= Listing =

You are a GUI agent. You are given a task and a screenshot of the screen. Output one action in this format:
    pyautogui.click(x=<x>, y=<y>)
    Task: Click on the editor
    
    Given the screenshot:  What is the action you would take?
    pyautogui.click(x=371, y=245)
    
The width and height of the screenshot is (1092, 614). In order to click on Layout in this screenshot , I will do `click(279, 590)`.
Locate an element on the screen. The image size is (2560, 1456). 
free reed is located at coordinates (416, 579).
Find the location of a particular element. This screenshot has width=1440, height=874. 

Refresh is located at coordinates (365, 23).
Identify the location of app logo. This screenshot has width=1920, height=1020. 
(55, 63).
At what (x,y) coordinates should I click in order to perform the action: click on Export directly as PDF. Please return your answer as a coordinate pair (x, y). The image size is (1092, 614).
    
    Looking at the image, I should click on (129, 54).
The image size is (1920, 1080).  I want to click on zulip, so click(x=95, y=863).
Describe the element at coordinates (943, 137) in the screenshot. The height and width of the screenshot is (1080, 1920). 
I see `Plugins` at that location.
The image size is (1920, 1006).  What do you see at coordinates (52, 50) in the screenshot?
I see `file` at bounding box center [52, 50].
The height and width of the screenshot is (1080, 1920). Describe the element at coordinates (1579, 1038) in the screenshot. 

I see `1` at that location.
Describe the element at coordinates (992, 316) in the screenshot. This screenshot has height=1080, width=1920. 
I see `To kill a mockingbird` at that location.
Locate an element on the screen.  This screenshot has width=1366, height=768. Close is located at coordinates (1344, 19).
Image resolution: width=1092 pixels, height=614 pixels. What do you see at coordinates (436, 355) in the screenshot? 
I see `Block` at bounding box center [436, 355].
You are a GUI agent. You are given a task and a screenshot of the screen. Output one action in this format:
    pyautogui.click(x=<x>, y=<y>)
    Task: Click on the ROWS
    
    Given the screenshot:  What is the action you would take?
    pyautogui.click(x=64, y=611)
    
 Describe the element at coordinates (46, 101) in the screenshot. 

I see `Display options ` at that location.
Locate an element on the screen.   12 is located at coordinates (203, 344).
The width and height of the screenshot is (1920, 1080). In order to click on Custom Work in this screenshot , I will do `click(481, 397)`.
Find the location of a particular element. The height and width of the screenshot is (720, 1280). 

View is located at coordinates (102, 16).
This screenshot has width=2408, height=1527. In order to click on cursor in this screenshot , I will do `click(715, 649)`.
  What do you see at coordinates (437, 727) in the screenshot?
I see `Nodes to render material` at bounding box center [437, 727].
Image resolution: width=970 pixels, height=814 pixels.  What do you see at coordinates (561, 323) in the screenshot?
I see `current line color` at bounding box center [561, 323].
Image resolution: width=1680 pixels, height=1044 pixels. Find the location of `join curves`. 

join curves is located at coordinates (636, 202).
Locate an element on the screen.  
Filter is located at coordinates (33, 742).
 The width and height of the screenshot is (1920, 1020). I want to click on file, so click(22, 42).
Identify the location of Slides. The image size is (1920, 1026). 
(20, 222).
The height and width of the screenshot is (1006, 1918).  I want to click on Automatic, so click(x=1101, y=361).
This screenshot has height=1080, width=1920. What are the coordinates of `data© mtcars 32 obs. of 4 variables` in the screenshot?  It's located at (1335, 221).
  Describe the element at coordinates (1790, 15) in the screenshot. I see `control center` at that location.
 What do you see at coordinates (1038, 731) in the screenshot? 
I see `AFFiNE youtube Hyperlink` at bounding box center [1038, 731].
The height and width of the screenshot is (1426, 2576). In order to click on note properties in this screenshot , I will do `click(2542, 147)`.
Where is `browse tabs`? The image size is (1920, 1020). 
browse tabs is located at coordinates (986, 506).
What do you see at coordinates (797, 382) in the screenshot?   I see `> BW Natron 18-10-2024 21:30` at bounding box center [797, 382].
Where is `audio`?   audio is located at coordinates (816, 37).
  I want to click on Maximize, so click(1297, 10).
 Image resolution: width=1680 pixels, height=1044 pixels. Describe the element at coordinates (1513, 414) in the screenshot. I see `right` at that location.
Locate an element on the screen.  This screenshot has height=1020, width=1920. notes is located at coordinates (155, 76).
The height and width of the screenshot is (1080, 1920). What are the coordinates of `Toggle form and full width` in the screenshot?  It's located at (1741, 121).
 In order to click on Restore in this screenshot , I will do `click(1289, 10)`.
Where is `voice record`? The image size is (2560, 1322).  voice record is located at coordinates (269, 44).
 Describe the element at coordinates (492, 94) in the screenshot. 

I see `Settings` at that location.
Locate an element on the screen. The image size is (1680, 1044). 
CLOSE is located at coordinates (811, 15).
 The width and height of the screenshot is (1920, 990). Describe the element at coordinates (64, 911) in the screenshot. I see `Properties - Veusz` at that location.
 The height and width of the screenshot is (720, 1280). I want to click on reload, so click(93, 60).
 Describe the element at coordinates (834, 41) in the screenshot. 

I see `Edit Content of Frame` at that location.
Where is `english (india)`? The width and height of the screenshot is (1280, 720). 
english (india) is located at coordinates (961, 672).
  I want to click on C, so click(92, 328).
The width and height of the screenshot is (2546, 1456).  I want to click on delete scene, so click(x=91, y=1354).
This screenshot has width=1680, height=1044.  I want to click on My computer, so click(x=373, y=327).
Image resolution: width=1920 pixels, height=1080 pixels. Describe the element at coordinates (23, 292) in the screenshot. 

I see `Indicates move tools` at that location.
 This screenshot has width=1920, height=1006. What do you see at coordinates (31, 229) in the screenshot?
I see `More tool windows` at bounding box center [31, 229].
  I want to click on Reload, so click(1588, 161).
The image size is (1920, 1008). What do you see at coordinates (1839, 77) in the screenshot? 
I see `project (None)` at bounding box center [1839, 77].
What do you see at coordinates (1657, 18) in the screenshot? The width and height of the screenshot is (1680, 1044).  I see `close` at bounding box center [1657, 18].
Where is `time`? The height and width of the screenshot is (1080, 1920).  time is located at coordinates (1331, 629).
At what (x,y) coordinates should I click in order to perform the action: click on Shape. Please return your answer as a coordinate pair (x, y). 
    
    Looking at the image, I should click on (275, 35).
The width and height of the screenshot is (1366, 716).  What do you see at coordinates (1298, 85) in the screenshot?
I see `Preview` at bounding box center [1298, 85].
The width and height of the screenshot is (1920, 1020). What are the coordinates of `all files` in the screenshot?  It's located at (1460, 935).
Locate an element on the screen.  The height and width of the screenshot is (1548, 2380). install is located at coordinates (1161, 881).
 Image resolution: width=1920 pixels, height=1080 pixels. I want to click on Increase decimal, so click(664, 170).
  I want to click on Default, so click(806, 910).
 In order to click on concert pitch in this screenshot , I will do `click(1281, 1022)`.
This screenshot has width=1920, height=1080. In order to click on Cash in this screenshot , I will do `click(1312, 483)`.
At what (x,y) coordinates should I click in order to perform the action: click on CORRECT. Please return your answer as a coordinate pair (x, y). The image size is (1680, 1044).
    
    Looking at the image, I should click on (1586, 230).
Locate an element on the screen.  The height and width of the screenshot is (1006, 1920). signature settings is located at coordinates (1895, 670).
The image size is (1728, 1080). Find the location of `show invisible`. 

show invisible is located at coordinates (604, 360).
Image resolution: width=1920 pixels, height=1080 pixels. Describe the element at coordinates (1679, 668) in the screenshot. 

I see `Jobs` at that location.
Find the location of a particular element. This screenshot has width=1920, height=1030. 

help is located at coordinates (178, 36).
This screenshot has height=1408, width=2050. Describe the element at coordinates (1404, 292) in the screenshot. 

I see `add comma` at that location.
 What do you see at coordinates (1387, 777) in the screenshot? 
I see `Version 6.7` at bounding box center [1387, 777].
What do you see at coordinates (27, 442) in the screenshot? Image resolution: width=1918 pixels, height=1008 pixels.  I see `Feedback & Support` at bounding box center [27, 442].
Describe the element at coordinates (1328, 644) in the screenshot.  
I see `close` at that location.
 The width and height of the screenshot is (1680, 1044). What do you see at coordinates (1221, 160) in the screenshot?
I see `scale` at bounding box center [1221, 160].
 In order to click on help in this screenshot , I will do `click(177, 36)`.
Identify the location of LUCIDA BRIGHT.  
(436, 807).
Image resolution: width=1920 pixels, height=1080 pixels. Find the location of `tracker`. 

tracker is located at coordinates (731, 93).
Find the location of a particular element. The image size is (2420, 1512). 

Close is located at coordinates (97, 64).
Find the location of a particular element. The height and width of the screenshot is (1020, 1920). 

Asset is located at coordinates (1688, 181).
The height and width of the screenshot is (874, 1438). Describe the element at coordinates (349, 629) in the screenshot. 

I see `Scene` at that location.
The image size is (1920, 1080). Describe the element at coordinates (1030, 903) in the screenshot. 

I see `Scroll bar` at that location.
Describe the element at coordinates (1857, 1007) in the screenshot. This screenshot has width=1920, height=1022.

= Prompt =
Return, word for word, the stretch of lines from the one containing "668) in the screenshot." through the last line above.

= Exercise output =
Image resolution: width=1920 pixels, height=1080 pixels. Describe the element at coordinates (1679, 668) in the screenshot. 

I see `Jobs` at that location.
Find the location of a particular element. This screenshot has width=1920, height=1030. 

help is located at coordinates (178, 36).
This screenshot has height=1408, width=2050. Describe the element at coordinates (1404, 292) in the screenshot. 

I see `add comma` at that location.
 What do you see at coordinates (1387, 777) in the screenshot? 
I see `Version 6.7` at bounding box center [1387, 777].
What do you see at coordinates (27, 442) in the screenshot? Image resolution: width=1918 pixels, height=1008 pixels.  I see `Feedback & Support` at bounding box center [27, 442].
Describe the element at coordinates (1328, 644) in the screenshot.  
I see `close` at that location.
 The width and height of the screenshot is (1680, 1044). What do you see at coordinates (1221, 160) in the screenshot?
I see `scale` at bounding box center [1221, 160].
 In order to click on help in this screenshot , I will do `click(177, 36)`.
Identify the location of LUCIDA BRIGHT.  
(436, 807).
Image resolution: width=1920 pixels, height=1080 pixels. Find the location of `tracker`. 

tracker is located at coordinates (731, 93).
Find the location of a particular element. The image size is (2420, 1512). 

Close is located at coordinates (97, 64).
Find the location of a particular element. The height and width of the screenshot is (1020, 1920). 

Asset is located at coordinates (1688, 181).
The height and width of the screenshot is (874, 1438). Describe the element at coordinates (349, 629) in the screenshot. 

I see `Scene` at that location.
The image size is (1920, 1080). Describe the element at coordinates (1030, 903) in the screenshot. 

I see `Scroll bar` at that location.
Describe the element at coordinates (1857, 1007) in the screenshot. This screenshot has width=1920, height=1022.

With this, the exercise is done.